EXTRACTED MATERIAL below:

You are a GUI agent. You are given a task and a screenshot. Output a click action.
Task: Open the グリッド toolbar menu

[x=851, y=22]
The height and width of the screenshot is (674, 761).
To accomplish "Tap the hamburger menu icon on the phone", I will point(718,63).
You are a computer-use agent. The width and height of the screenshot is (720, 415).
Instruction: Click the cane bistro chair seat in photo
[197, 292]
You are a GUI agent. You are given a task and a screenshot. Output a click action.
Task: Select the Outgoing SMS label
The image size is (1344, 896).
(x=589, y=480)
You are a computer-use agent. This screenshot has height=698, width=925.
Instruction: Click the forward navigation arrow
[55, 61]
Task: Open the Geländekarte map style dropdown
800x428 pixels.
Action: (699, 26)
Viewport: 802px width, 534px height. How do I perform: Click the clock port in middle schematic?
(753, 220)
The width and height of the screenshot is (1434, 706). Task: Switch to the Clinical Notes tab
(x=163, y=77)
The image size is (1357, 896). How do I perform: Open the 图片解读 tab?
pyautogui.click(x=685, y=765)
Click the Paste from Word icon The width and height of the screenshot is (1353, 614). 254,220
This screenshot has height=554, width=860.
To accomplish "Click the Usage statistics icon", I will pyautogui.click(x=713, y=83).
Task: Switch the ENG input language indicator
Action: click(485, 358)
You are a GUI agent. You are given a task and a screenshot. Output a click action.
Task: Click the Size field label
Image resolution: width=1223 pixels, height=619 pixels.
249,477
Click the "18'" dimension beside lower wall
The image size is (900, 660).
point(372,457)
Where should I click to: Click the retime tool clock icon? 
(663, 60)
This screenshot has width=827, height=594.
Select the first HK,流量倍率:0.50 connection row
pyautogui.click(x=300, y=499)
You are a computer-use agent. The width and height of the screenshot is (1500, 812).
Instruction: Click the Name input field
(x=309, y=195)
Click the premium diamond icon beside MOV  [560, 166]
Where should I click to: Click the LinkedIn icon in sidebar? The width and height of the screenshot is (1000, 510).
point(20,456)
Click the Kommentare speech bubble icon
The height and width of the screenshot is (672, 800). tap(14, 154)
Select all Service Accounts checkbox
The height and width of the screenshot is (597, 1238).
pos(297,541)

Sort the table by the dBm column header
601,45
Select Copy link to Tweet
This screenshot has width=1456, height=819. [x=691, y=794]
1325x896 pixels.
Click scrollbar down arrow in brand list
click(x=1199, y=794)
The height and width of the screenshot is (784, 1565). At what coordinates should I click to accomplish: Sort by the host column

End of EXTRACTED MATERIAL.

### [EXERCISE REQUIREMENTS]
The expected output is the lines from the one holding "Sort the table by the dBm column header" through the last line of the data, exactly as they appear, with nothing before or after.

### [WRITTEN REPLY]
Sort the table by the dBm column header
601,45
Select Copy link to Tweet
This screenshot has width=1456, height=819. [x=691, y=794]
1325x896 pixels.
Click scrollbar down arrow in brand list
click(x=1199, y=794)
The height and width of the screenshot is (784, 1565). At what coordinates should I click to accomplish: Sort by the host column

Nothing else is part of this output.